Author: Mark E Artz, Julie Bradley, Hardev Singh Grewal, Perry B. Johnson, Christina Klassen, Raymond Mailhot Vega, Nancy Mendenhall, Jiyeon Park, Emma V. Viviers, Yawei Zhang 👨🔬
Affiliation: UF Health Proton Therapy Institute, University of Florida 🌍
Purpose: Verification CTs (VFCT) are used in radiotherapy to assess patient dose during treatment. However, they are time-consuming and contribute additional radiation exposure to the patient. This study evaluates the accuracy and effectiveness of CBCT-based synthetic CT imaging in monitoring the fractional dose distribution for breast radiotherapy.
Methods: A retrospective study was conducted on patients treated for unilateral breast cancer between 2022 and 2024. Of these, 26 patients received a CBCT on the same day as a VFCT. The ground truth CT (gtCT) was generated by deforming the VFCT to the same-day CBCT to minimize anatomical uncertainties. This gtCT was used as the dosimetric baseline. Two synthetic CT algorithms were evaluated: The corrected CBCT (corrCBCT), created using an iterative image correction method, and the virtual CT (virtCT), generated by deforming the planning CT to the CBCT with a low-density override. Clinical treatment plans were recalculated on the gtCT, corrCBCT, and virtCT for evaluation and the resultant dose metrics were compared.
Results: The corrCBCT and virtCT produced reliable dosimetric data compared with the gtCT. Target coverage, measured by the mean absolute dose difference in D95% to the breast or chestwall, was 0.1CGE(sd =0.1) for the corrCBCT and 0.2CGE(sd =0.1) for the virtCT. The left anterior descending (LAD) artery D0.1cc showed a mean dose difference of 0.5CGE(sd =0.6) for the corrCBCT and 0.9CGE(sd =1.4) for the virtCT. For lung V20CGE (standard fractionation) or V16CGE (hypofractionation), the mean absolute percentage volume difference was 1.3%(s =1.4) for the corrCBCT and 0.7%(sd =0.8) for the virtCT.

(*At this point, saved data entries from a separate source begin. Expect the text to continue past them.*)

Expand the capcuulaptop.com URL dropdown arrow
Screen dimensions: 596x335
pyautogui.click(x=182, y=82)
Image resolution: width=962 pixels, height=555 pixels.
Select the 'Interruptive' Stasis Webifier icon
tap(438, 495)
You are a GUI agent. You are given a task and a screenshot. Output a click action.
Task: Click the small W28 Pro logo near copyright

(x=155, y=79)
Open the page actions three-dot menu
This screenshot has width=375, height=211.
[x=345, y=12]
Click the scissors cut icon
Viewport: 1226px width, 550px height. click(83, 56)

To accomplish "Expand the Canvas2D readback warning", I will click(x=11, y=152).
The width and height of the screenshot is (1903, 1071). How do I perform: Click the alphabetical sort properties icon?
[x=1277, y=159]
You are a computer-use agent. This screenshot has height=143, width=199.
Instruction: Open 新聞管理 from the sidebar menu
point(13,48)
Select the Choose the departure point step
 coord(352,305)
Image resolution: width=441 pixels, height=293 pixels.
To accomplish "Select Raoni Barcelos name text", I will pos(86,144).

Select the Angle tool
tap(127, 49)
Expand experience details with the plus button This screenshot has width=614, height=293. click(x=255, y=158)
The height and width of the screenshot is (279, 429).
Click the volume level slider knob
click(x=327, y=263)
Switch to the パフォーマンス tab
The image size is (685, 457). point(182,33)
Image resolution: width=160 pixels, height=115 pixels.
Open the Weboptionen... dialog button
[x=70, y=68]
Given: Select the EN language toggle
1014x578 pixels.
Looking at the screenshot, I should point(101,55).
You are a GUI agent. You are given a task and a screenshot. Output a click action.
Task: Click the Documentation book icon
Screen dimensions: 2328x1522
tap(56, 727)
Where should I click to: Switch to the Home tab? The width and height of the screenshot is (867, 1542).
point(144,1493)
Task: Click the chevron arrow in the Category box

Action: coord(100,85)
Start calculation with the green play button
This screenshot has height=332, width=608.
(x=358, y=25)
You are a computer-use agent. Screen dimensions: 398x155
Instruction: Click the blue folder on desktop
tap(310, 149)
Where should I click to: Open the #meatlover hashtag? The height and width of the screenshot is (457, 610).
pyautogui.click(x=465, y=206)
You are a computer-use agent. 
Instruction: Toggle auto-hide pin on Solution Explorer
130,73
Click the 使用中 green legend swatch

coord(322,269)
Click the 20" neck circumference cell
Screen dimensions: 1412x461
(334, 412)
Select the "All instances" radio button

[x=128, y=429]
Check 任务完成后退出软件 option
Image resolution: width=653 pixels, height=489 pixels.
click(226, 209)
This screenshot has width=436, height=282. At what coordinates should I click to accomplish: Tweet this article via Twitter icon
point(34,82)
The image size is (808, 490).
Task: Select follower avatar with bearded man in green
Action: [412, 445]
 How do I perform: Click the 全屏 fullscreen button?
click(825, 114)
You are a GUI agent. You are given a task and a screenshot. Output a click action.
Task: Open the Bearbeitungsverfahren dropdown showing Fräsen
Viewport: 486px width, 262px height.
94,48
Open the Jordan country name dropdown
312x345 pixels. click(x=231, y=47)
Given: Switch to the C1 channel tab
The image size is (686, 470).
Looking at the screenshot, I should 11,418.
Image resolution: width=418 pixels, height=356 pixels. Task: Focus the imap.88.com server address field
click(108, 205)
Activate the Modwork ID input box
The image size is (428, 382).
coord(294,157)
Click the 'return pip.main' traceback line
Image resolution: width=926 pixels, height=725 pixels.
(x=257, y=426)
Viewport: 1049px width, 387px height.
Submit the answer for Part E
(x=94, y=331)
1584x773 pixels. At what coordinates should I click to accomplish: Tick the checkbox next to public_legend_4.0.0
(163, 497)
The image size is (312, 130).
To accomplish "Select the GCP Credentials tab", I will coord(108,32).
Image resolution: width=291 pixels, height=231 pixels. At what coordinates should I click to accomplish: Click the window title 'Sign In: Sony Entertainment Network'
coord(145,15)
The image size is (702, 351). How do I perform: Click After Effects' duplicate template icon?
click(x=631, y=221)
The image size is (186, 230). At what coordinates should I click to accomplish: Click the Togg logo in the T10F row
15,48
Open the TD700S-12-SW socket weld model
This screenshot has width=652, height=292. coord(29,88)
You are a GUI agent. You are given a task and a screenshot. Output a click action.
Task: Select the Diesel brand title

Conclusion: This study demonstrates the feasibility of using synthetic CTs (corrCBCT or virtCT) to calculate dose differences after anatomic or positional changes, to indicate VFCT for re-planning. This approach eliminates the need for routine VFCTs while maintaining an effective method for adaptive re-planning when dosimetric changes are detected.